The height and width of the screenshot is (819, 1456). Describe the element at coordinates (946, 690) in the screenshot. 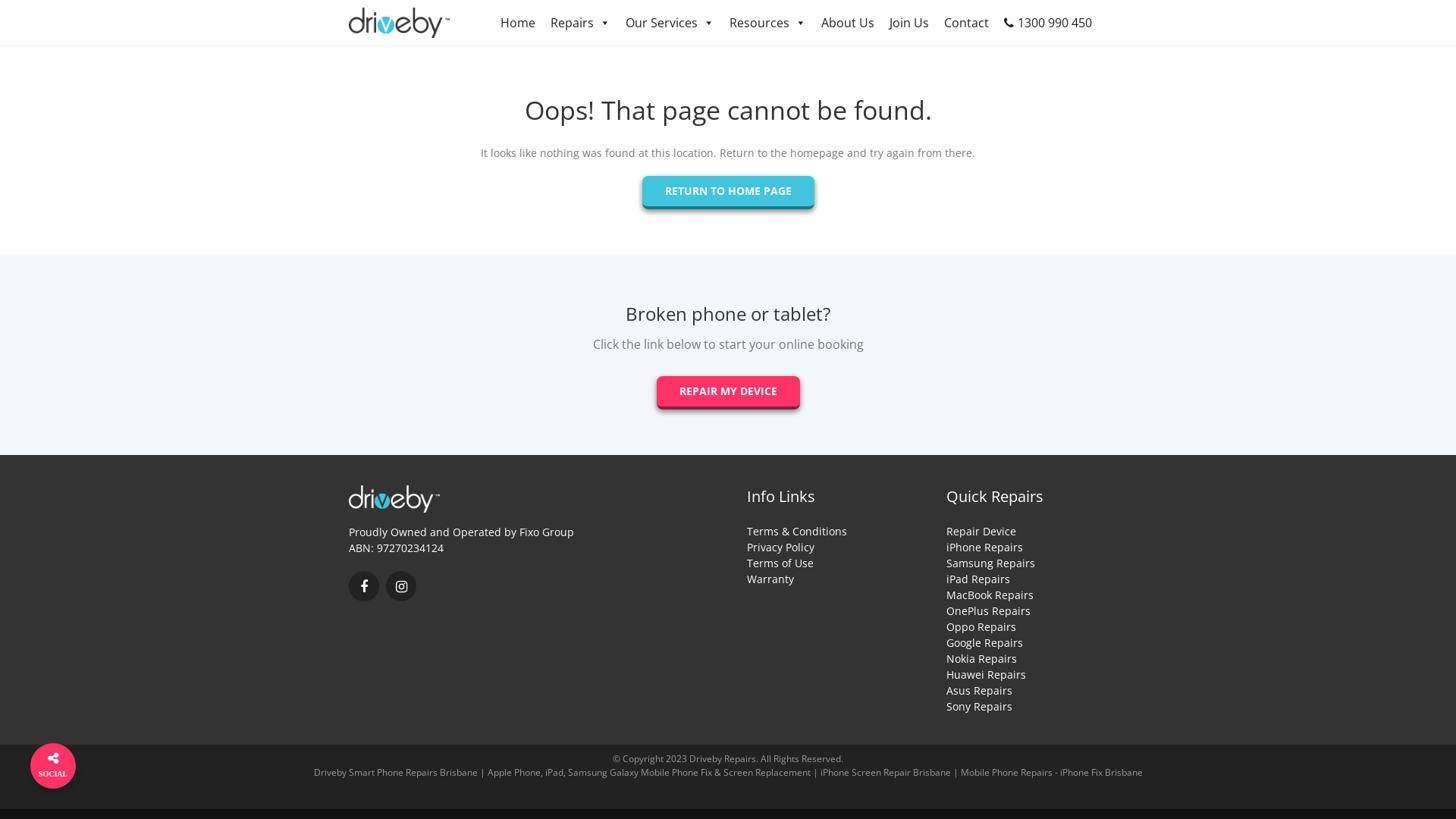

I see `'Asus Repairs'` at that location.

##########

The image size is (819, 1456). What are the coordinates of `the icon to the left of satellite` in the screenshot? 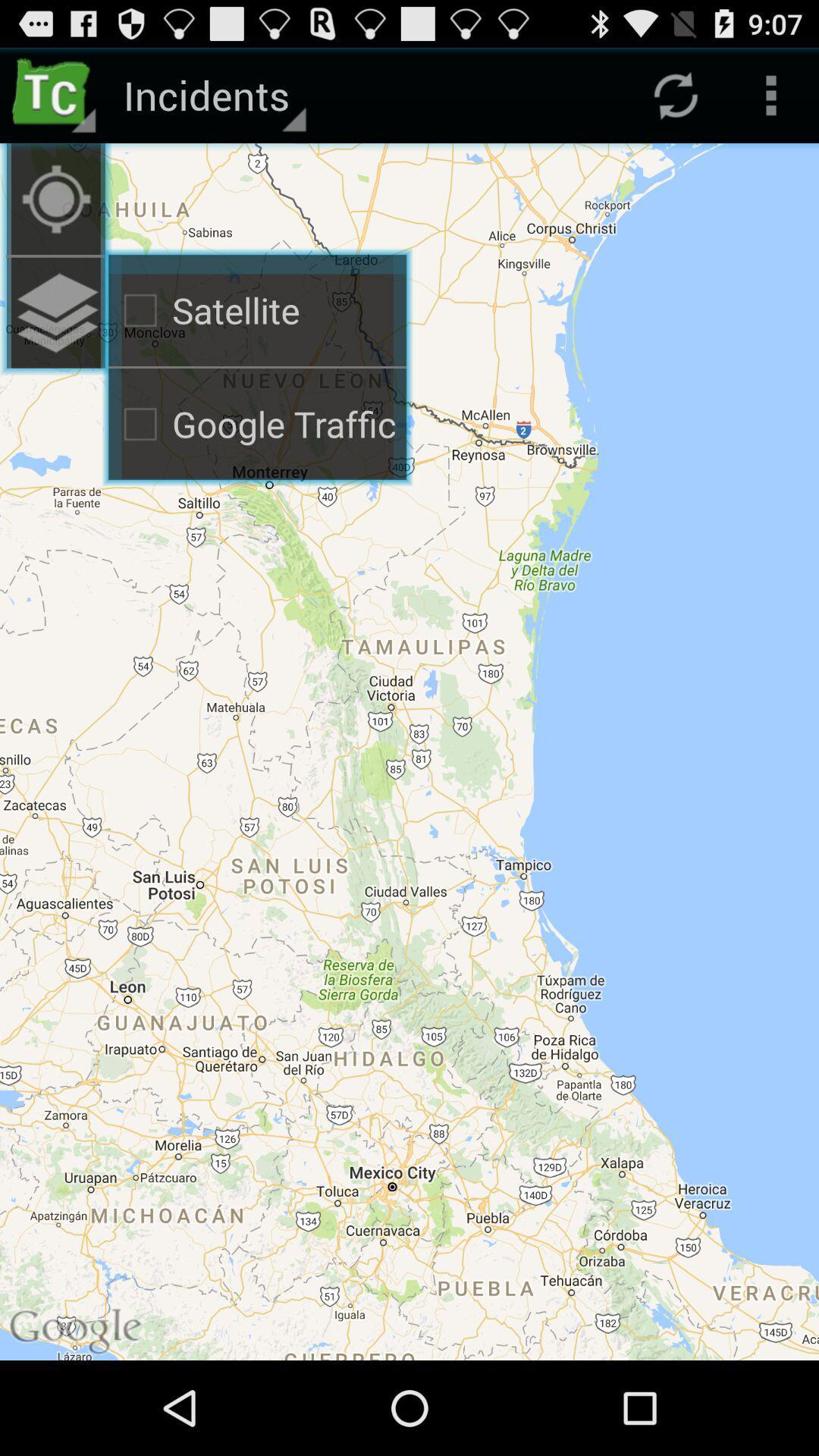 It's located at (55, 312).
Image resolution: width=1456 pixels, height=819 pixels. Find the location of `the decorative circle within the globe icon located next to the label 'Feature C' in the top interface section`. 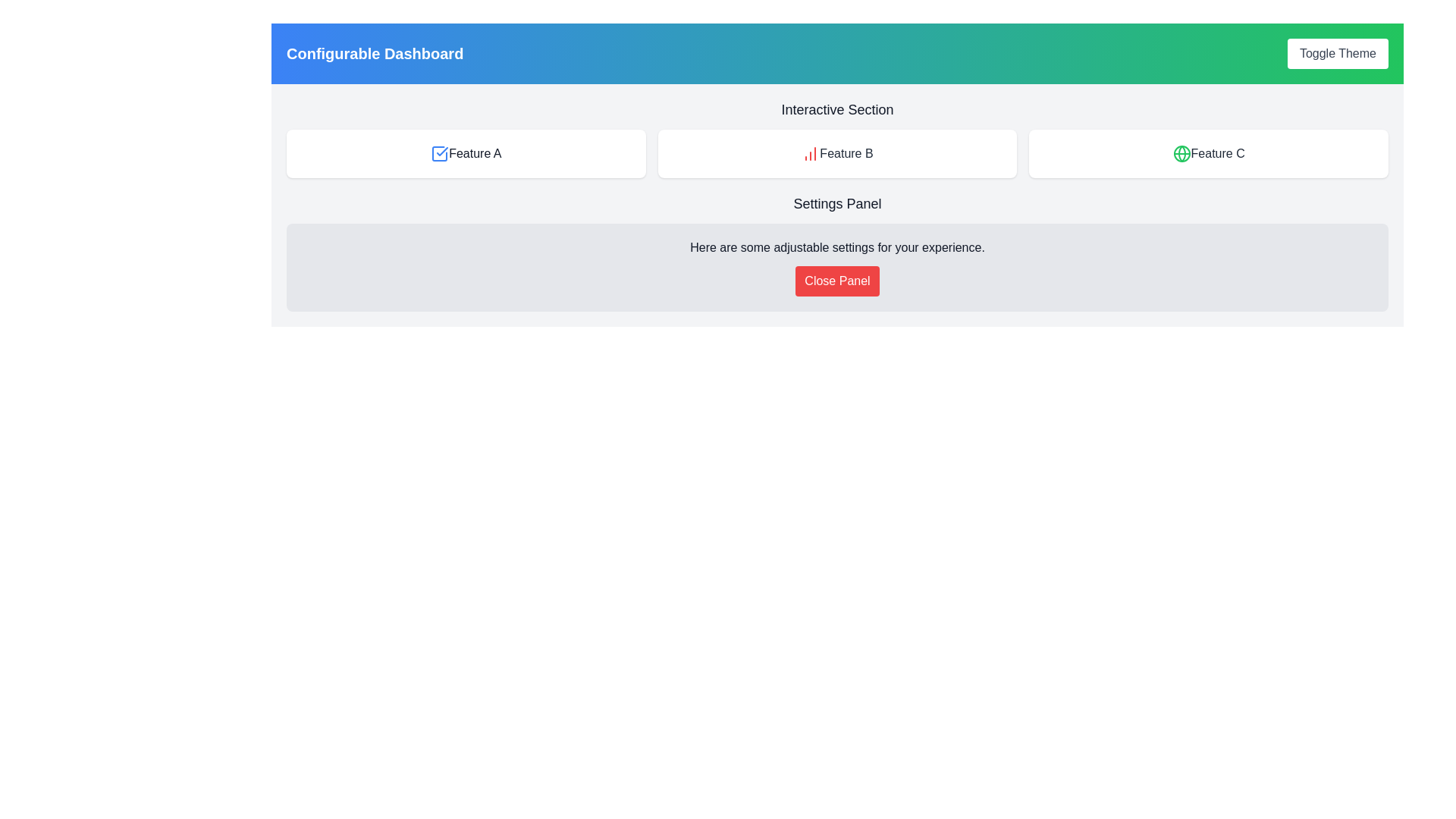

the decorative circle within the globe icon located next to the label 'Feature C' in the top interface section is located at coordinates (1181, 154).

##########

» **EXERCISE REQUIREMENTS**:
Format the records from the line that contains "The height and" through the line that contains "at that location." as a JSON list of strings, one string per line, with blank lines omitted. Leave the pictures out of the result.

» **SOLUTION TO THIS TASK**:
[
  "The height and width of the screenshot is (819, 1456). Describe the element at coordinates (946, 690) in the screenshot. ",
  "I see `'Asus Repairs'` at that location."
]